Lookahead at runtime
The only time the engine actually looks ahead at upcoming data is when inserting a space. The reason for this is word wrapping. Is the next word going to fit on the current line? If not, we insert a newline instead of a space.
Theoretically, we can do word wrapping at compile time instead of at runtime. If the parser knows what font is being used, and the width of every character in the font, it could preemptively figure out the newlines and save us some runtime code.
But I don't know if I like that. Text wrapping is also based on the padding of the textbox, and whether a portrait is being shown. Yes, those things are also known ahead of time, but it feels more future-proof to let the game engine handle text wrapping. I'll keep it that way unless it's taking a toll on performance in key scenes.
The renderer
Finally, we have to render the text. It's fairly complicated, so I won't go into full detail.
The font
The font used for Magicore dialogue is not final—I think it looks cool, but it has some readability issues.
In any case, I wanted my build system to support easily changing fonts. A font in Magicore is basically just a bitmap image with all the characters, and a table containing character widths (for good kerning).
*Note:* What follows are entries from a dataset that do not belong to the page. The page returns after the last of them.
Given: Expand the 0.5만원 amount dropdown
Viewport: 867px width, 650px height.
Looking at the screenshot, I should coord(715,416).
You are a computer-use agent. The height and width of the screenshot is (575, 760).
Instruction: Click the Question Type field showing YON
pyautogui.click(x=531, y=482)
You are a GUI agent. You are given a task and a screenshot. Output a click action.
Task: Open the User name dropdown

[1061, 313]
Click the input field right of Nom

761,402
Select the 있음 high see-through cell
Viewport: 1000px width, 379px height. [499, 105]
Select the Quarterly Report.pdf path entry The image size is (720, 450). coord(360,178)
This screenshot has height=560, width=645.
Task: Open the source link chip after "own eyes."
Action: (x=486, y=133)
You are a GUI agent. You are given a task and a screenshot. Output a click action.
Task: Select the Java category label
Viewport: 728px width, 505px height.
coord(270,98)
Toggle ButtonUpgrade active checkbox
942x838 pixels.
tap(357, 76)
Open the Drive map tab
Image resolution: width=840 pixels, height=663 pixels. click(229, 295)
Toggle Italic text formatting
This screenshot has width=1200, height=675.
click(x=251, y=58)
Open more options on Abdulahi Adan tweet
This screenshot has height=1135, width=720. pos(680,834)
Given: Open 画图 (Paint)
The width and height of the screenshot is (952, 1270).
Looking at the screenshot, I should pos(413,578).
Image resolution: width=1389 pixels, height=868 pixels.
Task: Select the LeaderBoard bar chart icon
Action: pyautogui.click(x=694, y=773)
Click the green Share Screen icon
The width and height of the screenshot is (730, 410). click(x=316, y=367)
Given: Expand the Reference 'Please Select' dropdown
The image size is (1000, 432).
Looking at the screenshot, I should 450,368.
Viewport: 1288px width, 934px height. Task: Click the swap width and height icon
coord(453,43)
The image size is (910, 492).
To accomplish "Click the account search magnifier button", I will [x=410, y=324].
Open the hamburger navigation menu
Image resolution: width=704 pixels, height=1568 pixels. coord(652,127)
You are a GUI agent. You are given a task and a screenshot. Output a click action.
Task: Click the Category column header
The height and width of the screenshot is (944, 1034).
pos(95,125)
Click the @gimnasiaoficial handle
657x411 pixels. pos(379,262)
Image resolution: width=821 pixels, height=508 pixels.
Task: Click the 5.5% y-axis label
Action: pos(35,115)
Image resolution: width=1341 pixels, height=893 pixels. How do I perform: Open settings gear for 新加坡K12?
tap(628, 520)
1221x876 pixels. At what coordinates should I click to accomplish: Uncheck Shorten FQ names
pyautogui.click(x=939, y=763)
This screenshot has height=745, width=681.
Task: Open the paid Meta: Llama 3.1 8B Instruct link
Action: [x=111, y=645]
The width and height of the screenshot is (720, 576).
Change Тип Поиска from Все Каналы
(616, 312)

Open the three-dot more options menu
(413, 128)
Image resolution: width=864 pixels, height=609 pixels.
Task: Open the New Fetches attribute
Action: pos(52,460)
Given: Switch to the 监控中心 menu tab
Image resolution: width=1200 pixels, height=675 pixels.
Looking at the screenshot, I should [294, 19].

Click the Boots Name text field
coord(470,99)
There are plenty of external tools to generate bitmaps of fonts, but I got tired of manually generating font bitmaps while experimenting with different fonts.
Thankfully, Pillow supports rendering text to an image using ImageFont
. That means as part of my build system, I can pass in any TTF font and render all the characters to a bitmap.
The video memory
Amiga doesn't have a static region of video memory—you get to give it a pointer to anywhere in Chip RAM, and whatever is there will be displayed.
That means I can have separate screen memory for the textbox and the main playfield. Using the Copper (Amiga's parallel coprocessor), I first provide a pointer to the textbox as the screen memory. Then, the Copper waits for line 56 (the bottom of the textbox) before switching the screen pointer back to the main playfield.
Pretty cool, right? Another way to think about it is hardware-supported splitscreen.
The colors
Earlier, I mentioned we have a buffer of characters to render. Why do we need a buffer, rather than just rendering each character immediately?
The reason is that we have a visual effect where each character fades in over a few frames. It's subtle, but you can see it if you look closely at the text in the video. It looks quite a bit better than having the characters appear instantly at full white.
The textbox uses 5 bitplanes to achieve 32 colors (to learn more about bitplanes, see my last post).
The textbox colors are distributed like this:
00 BG (black)
01 Text frame 1 (dark gray)
02 Text frame 3 (white)
03 Text frame 2 (light gray)
04 Text emphasis (red)
05-31 Portrait image
When a new character is added to the buffer, it gets drawn over 3 frames:
- Blit to bitplane 0 (color 1 = dark gray)
- Blit to bitplane 1 (color 3 = light gray)
- Erase from bitplane 0 (color 2 = white)
Any emphasis characters (drawn in red) don't have this fade-in effect. I wouldn't mind adding it, but it depends on how many colors we want to reserve for the portrait image. Right now, the portrait gets 27 colors, but the assets so far only use about 20 colors, so we might have a few colors to spare. It just depends on the color complexity of future portraits.
Wrapping up
The dialogue system is a good example of everything that goes into both the build pipeline and runtime functionality. I've been working on Magicore and its game engine as a side project for over 2 years now. Hopefully, this gives you a good understanding of what that time goes into (and why I don't have a release date yet).